A career in modeling wasn’t something a had in mind. Growing up in Fort Defiance, Arizona, and later in Albuquerque, Brittanya often felt like an outcast in school. She was also extremely shy. Walking out on a runway and chatting with complete strangers felt like a life far removed from her own. But things have a way of changing.

Brittanya’s mother was part of the Indian Placement Program, a foster program run by the Latter-Day Saints. Enrolled children were placed with Mormon foster families and attended largely white schools. Her mother was placed with a family in Bountiful, Utah. When Brittanya was young, the family moved to Kansas so her mother could finish nursing school. This meant the first few years of Brittanya’s life were culturally very different from a child growing up on the reservation. After moving back to Fort Defiance, that difference became noticeable.

In 2000, the family moved again, this time to Albuquerque, where her mom could finish school. Friends of her mother kept encouraging Brittanya to consider modeling. At 5’9”, she seemed a perfect candidate, but her shyness had her telling herself no. She wouldn’t say yes until she was twenty-seven.

Brittanya worked for Thunderbird Supply Company, which sold jewelry supplies. This put her in contact with Native artists. The company held auditions for models. When Brittanya was selected, she finally said yes. In the beginning, Thunderbird helped her with learning how to pose and how to walk. But the best advice they gave her was to have fun with the shoots and the shows. Once she learned that, it got easier to be in front of a crowd or signing posters for customers and doing radio interviews about the pieces and about herself.

Her first Indian Market show was in 2017. Though she says it “scared the daylights out of me”, it also helped her get to know more models and learn more about the industry. And to realize that being on stage, even with all eyes on her, was becoming exhilarating. Though not as much of an adrenaline rush, photo shoots had their own perks. With them, Brittanya says she can be more in the moment, more one on one with the camera. That makes her feel a bit freer, better able to “get in the zone”.

As much as she’s come to love it, Brittanya understands modeling “isn’t like day to day working.” That’s part of what keeps it special. She enjoys the dressing up, doing her hair and make-up and the chance to walk out on the runway. It’s also helped her overcome her shyness and feel more confident in herself.

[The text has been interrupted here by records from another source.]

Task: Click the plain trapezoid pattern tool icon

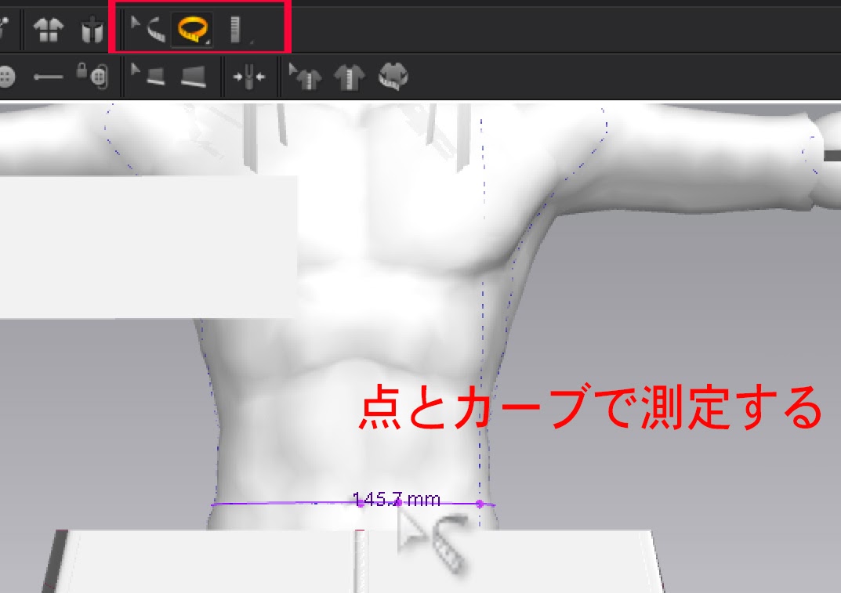Action: 192,76
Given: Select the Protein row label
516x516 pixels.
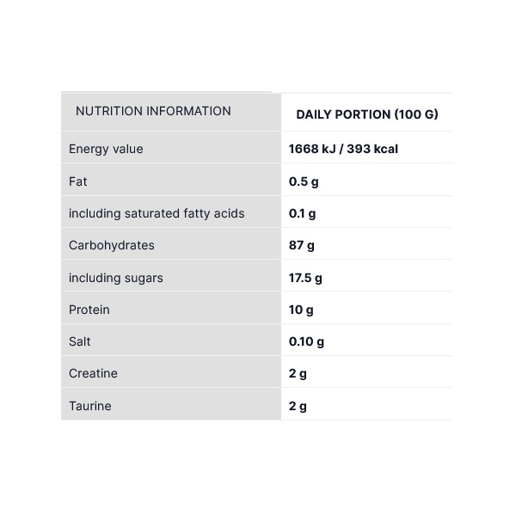Looking at the screenshot, I should click(x=89, y=310).
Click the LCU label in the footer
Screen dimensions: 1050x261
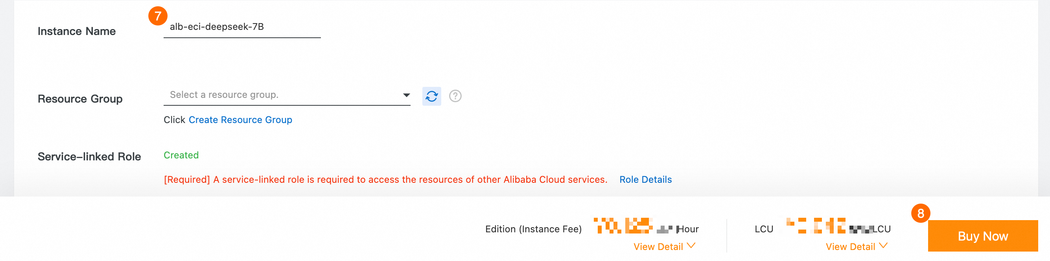tap(763, 229)
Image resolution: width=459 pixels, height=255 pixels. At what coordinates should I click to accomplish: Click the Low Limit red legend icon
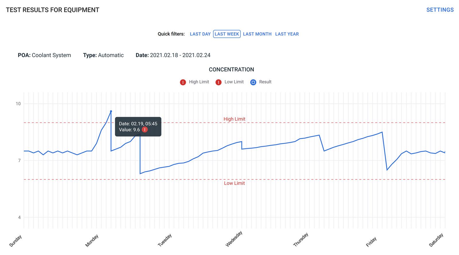(x=218, y=82)
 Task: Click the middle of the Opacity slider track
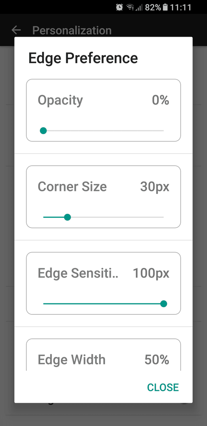tap(103, 131)
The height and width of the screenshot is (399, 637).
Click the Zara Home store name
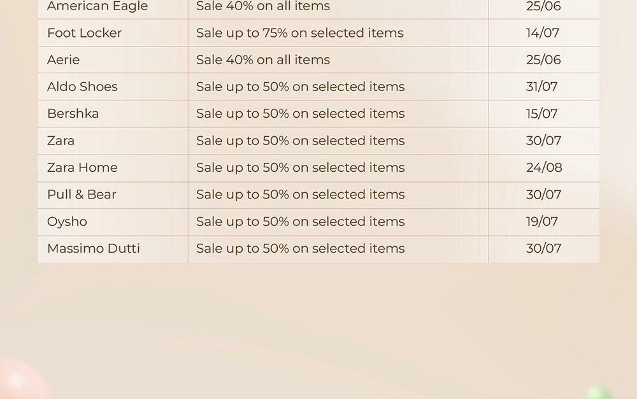tap(82, 167)
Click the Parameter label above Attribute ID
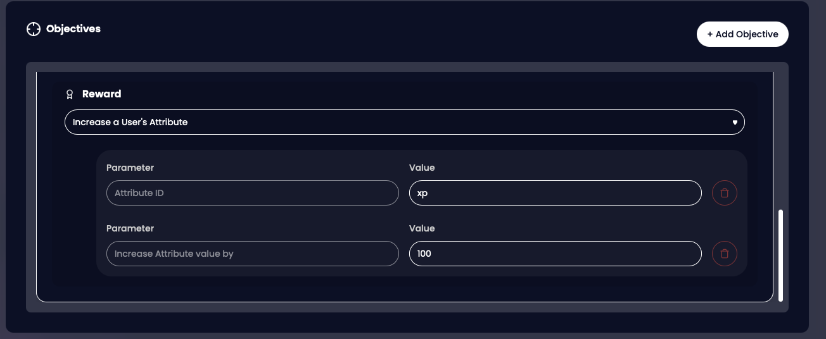Viewport: 826px width, 339px height. 130,168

When asked to give some pointers to those considering a career in modeling, she has some simple advice: practice, practice, practice. She says it shows up on the runway or at the shoot when a model hasn’t been investing in that practice time. And modeling helped her understand the need for a healthy life. Eating well, exercising, and taking care of her skin and her face all help her feel more confident at the job.

These days Brittanya is, as she puts it, “loving life” and focusing on her son, who will soon turn fourteen. Though she’d like to gain a little more fame for her modeling, it’s important to her to be the best she can be for her son. And to enjoy the blessings life has brought her way.